SICK: They got out of control, and so the police used some tear gas to quell the crowds.
JIMMY CARTER: This morning, our nation and its people are indeed honored to have visiting us from Iran... MAN (quietly): Clouds of tear gas... ...his Imperial Majesty and Empress Farah.
SICK: And that tear gas came wafting over the lawn.
Everybody was coughing and sneezing.
CARTER: Historically bound together... SICK: I was in one of the front rows in the audience, and it was my very first experience with tear gas.
CARTER: Your Imperial Majesty, we welcome you to our country.
(woman gasping for air) MAN: Hell of a welcome.
SICK: The Shah was up there trying to make his speech and wiping his eyes.
Mr. President, Mrs. Carter... WOMAN (inhaling): Oh, God.

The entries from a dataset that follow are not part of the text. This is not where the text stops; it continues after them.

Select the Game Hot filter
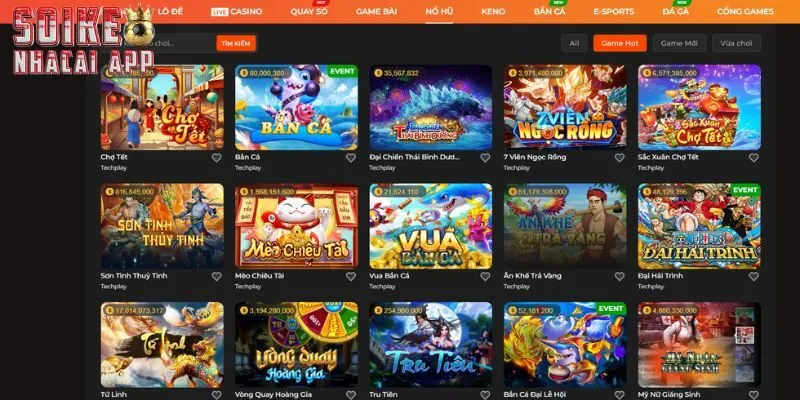This screenshot has width=800, height=400. tap(620, 43)
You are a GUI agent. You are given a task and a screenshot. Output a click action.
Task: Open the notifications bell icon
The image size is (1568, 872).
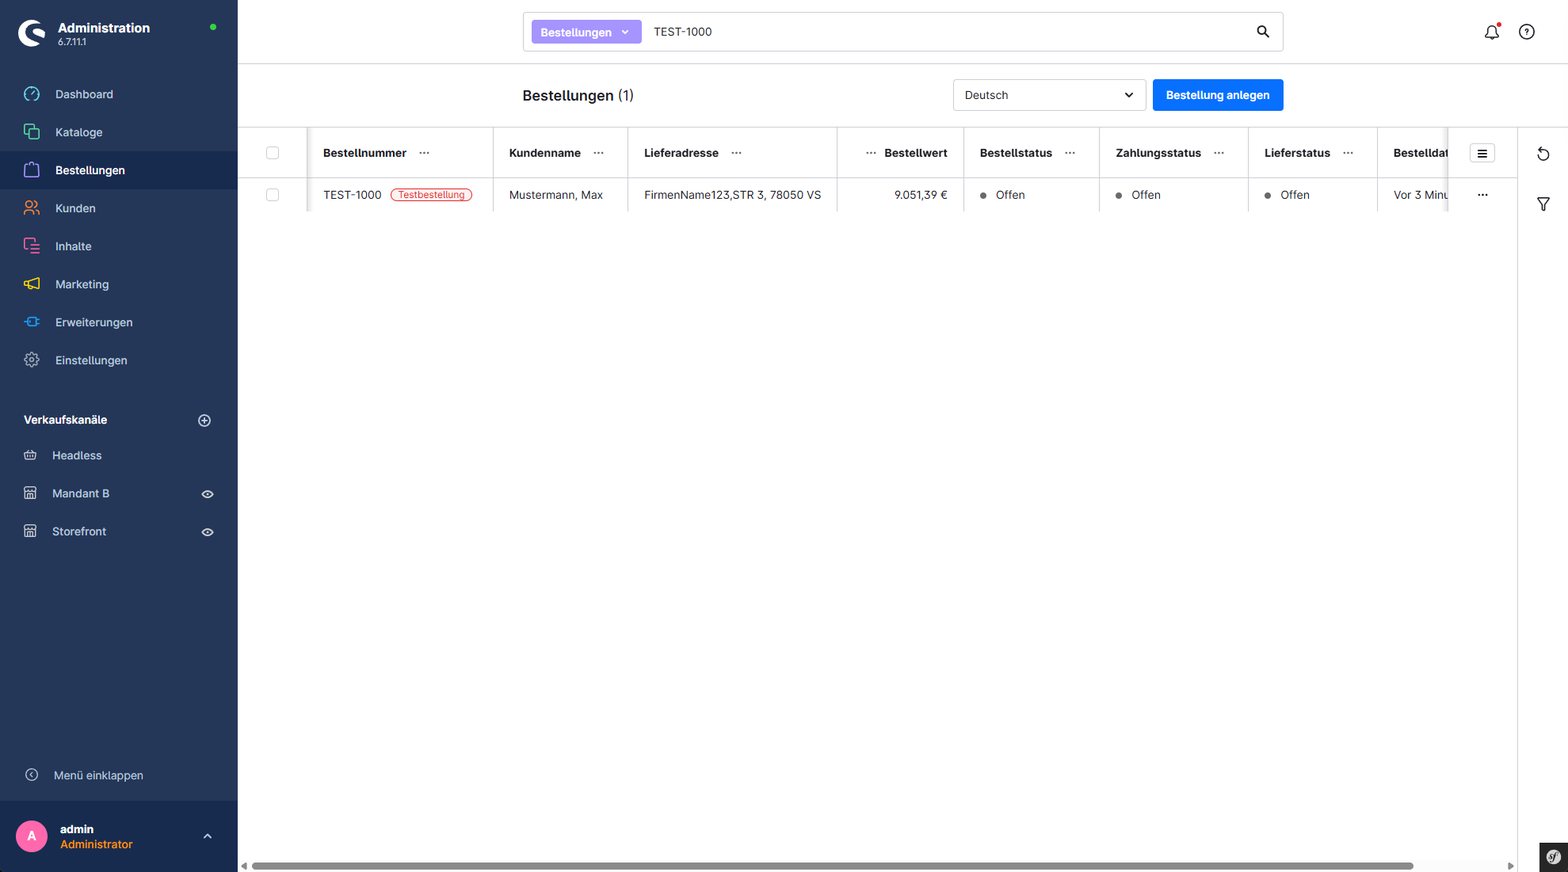[x=1492, y=32]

(crowd murmuring indistinctly) Thank you very much for your very warm words of welcome.
(shouting) (indistinct yelling) CROWD (chanting): Down with the Shah!
Down with the Shah!
Down with the Shah!
SICK: It was certainly my first acquaintance with the fact that there were a lot of young Iranians who were very, very unhappy with the Shah and his rule.
♪ ♪ PROTESTORS: Down with the Shah!
Down with the Shah!
REPORTER: For 30 minutes, they fought one another and police, moving back and forth across the Ellipse behind the White House.

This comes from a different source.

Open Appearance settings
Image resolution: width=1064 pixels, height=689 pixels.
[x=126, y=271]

(pained crying, yelling) The Shah should kill them one by one.
REPORTER: It took police reinforcements and tear gas to end the fighting, but not until more than 80 people had been injured.
PROTESTERS: Down with the Shah!
(indistinct radio chatter) For me... it was one of the first portents of "things are not going right."
This movement within Iran that I kept reading about was early on.
But look what happened here in Washington, where everybody is protected from what's going on.
(birds cawing) SICK: You go through these things.
It's not that, that it didn't register; it did register.
I mean, this was a very powerful moment.
But... it doesn't translate into saying that this ruler is doomed.
(indistinct clamoring) You looked at that group of people clustered across the street from the White House and you put that against a well-oiled regime with lots of soldiers and the like, and it was going to take more than that to bring him down.
(crowd cheering) REPORTER: The Shah told reporters he wasn't bothered by the demonstrations.
The nature of these demonstrations shows that they are violent.
They are nihilistic.
They are working for world disorder.
And... we are not a, a weakling that is going to fall.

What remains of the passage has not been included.